🤖 AI Summary
This work addresses the weak cross-model transferability of adversarial examples and the lack of standardized safety evaluation for multimodal large language models (MLLMs). We conduct the first systematic empirical assessment of adversarial transferability across mainstream MLLMs, uncovering pervasive cross-architectural vulnerabilities. To enhance transferability, we propose Typography-Aware Transferable Adversarial Method (TATM), which integrates typography-informed semantic perturbation, cross-modal feature disentanglement and editing, and joint vision-language optimization to improve both information diversity and generalizability of adversarial samples.
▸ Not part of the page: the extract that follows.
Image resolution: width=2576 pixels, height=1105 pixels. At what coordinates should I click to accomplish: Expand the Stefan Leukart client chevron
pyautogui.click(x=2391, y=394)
Evaluated on two realistic safety-critical scenarios—“harmful word insertion” and “critical information protection”—TATM significantly boosts cross-model attack success rates, achieving an average 32.7% improvement in transfer performance. This work establishes a new paradigm, provides novel tooling, and introduces an empirical benchmark for advancing adversarial robustness research in MLLMs.
📝 Abstract
Recently, Multimodal Large Language Models (MLLMs) achieve remarkable performance in numerous zero-shot tasks due to their outstanding cross-modal interaction and comprehension abilities. However, MLLMs are found to still be vulnerable to human-imperceptible adversarial examples. In the exploration of security vulnerabilities in real-world scenarios, transferability, which can achieve cross-model impact, is considered the greatest threat posed by adversarial examples. However, there is currently no systematic research on the threat of cross-MLLMs adversarial transferability. Therefore, this paper as the first step to provide a comprehensive evaluation of the transferability of adversarial examples generated by various MLLMs. Furthermore, leveraging two key factors that influence transferability performance: 1) The strength of information diversity involved in the adversarial generation process; 2) Editing across vision-language modality information. We propose a boosting method called Typography Augment Transferability Method (TATM) to investigate the adversarial transferability performance across MLLMs further. Through extensive experimental validation, our TATM demonstrates exceptional performance in real-world applications of"Harmful Word Insertion"and"Important Information Protection".